Although Galindo had not previously played mariachi music before joining Luna Llena, she comes from Guadalajara, Mexico, which she said is also the birthplace of mariachi music.
“It’s in my blood,” she said. “I grew up with it and it’s part of who I am.”
She is now the coordinator for Rice’s Center for Energy and Environmental Research in the Human Sciences.
Mariachi Luna Llena raises awareness about mariachi and Hispanic culture at Rice, according to Galindo. Most of the members are not Hispanic or Latinx but all enjoy the music and culture of mariachi.
For Torres, it provided an opportunity to continue playing music and to stay in touch with her Latina culture.
In addition to celebrating Hispanic culture, HACER also participates in political advocacy.
“Even though we do love displaying the cultures and being known for having good food, we are shifting in a way that makes us more socially aware,” Venegas said.
Recently, HACER has pursued social issues with more intensity, Maldonado said. It held a discussion about DACA on Sept. 5 after President Trump repealed it.
“It’s kind of hard to ignore political issues now because so many board members have been affected directly by Trump’s decision to terminate DACA,” he said. “In the past, HACER has kind of shied away from politics because Hispanics are so diverse and not everybody agrees.”

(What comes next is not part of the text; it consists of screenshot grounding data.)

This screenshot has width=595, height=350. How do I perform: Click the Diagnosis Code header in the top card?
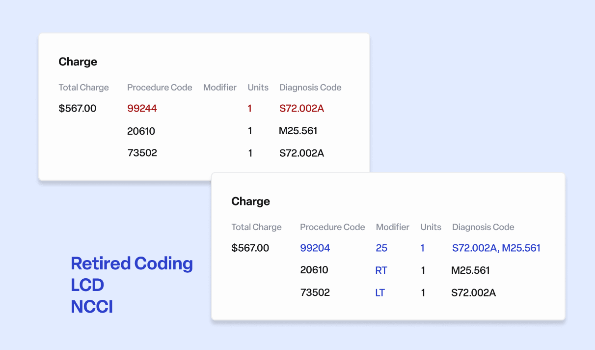(x=310, y=88)
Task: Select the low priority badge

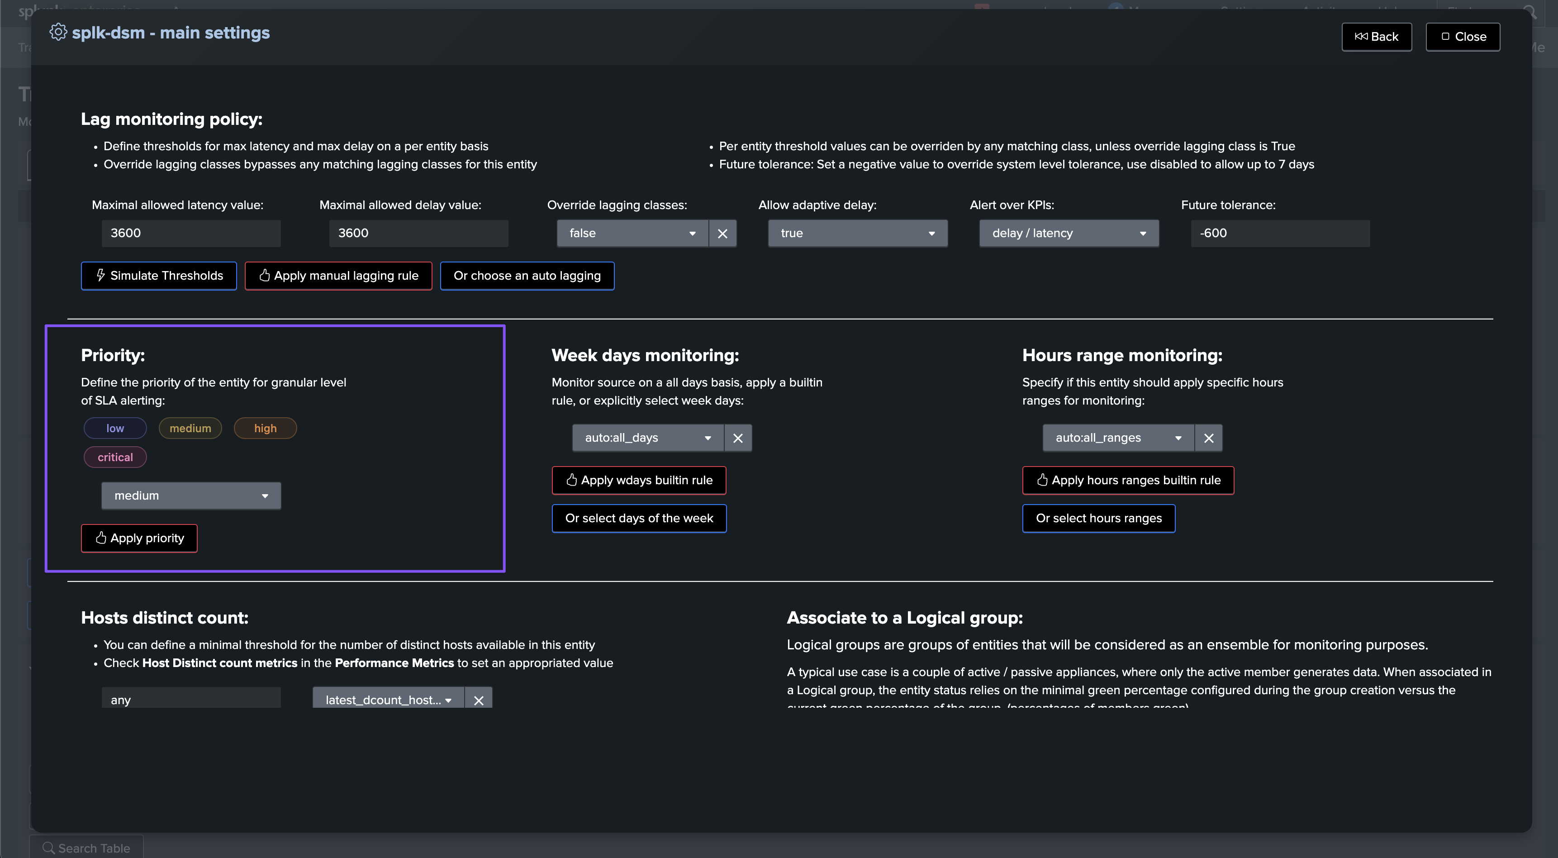Action: pyautogui.click(x=115, y=428)
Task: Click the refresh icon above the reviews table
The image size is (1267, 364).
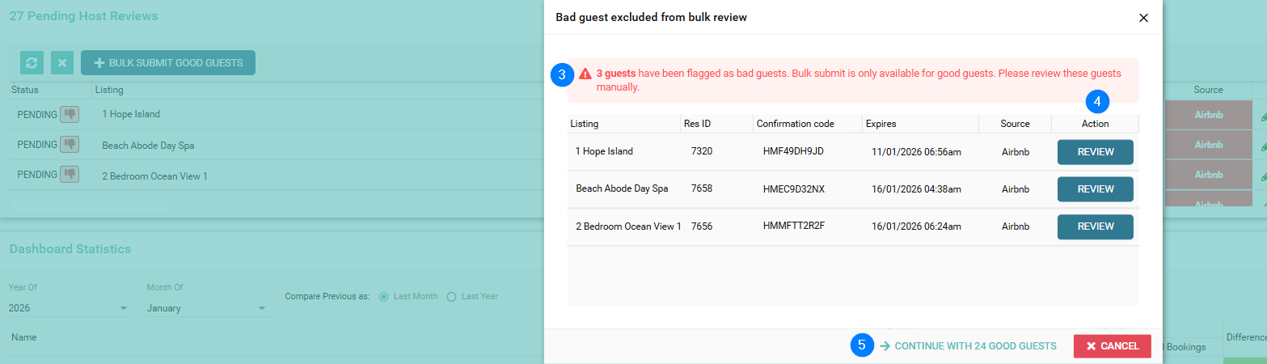Action: click(x=32, y=63)
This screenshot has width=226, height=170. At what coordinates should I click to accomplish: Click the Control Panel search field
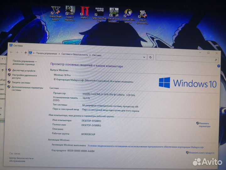(x=185, y=58)
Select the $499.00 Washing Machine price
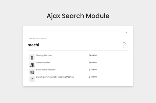 click(93, 77)
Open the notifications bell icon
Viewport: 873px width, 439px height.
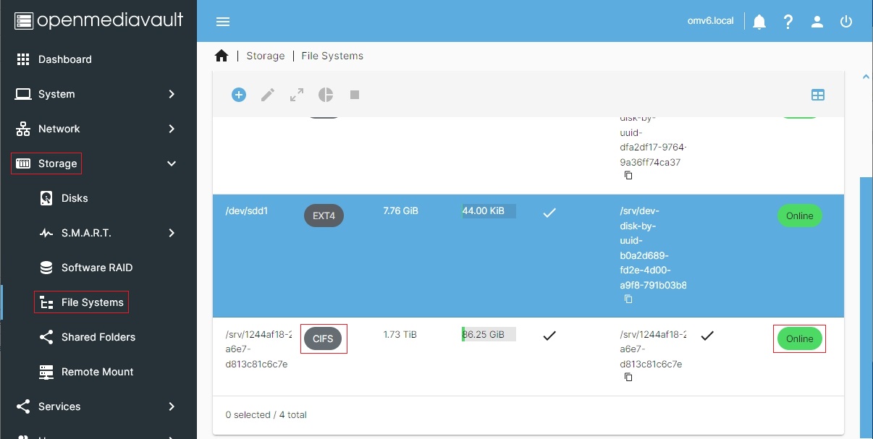759,22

Venegas said that HACER has yet to encounter political issues that have caused significant disagreement among the board.
Maldonado said he thinks HACER is and should be a source of support for people who are affected by changing immigration policies or who want to engage politically with immigration policies.
“Especially for immigrants, it’s really important to have that group that you connect with,” he said.
Edit 10/18/2017: The article has been updated to reflect that the RMC courtyard includes flags from all Spanish and Portuguese speaking nations in the Americas, rather than in the world.